At the same time, it is important to recognize that inclusion of IVT in groups of ET patients may not be helpful when investigating the etiology and pathogenesis of ET. Indeed, emerging understanding of the broad heterogeneity of ET, which IVT adds to, suggests that ET may be a family of disorders rather than a single entity. This has significant research implications for correctly identifying disease risk factors, prognostic markers, and future clinical trial design which may be specific to the “type” of ET studied [21].

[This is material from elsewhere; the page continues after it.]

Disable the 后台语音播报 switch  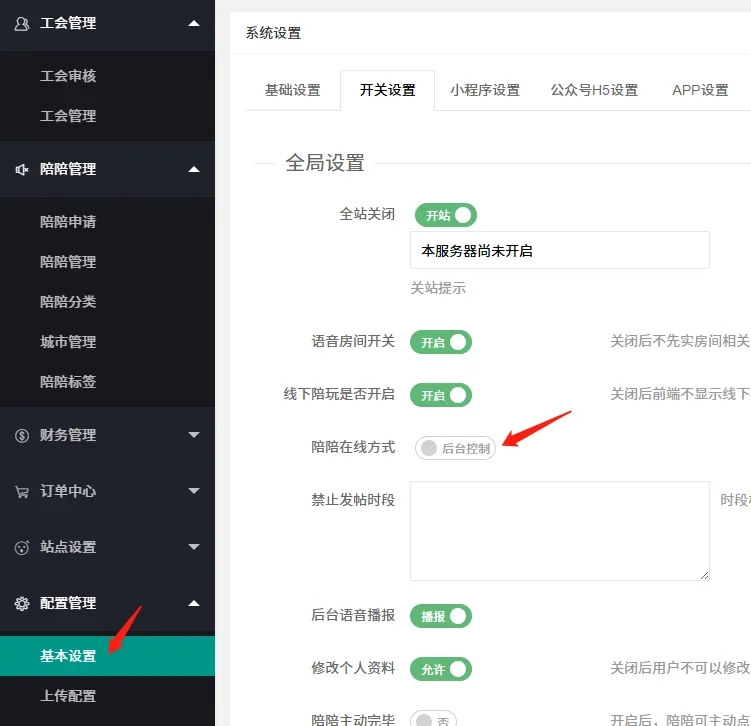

Limitations of our retrospective review include the lack of electrophysiologic characterization of voice and limb tremor. Similarly, not all patients had videostroboscopic evaluation. Mild cases of adductor spasmodic dysphonia may be misdiagnosed as essential voice tremor. Without electromyographic evaluation of the vocal cords or limbs, subtle dystonic tremor which appears regular can mimic essential tremor on qualitative evaluation [22]. However, the similar age of onset, rates of familial tremor, lack of other dystonic features (phoneme-specific voice breaks, sensory geste antagoniste), and robust alcohol response in our cases compared with known ET characteristics all suggest that misdiagnosis in these cases was less likely. Further confounding this distinction between dystonia and ET is the possibility that involuntary movements like dystonia may co-occur in long-standing “pure” ET patients; raising the question as to whether such patients have two diseases or a secondary feature of a singular condition [23]. Indeed, patient 1 in Additional file 1: Video S1 has a slight head tilt during singing and a co-occuring cervical dystonia may not be excluded by exam alone.

Conclusions

This retrospective review adds to the growing understanding of essential voice tremor as part of the heterogeneous presentation of ET. Recognition of IVT occurring in the absence of “classic” ET features may aid in improving diagnosis and identifying new therapeutics for this functionally disabling and often medically refractory condition.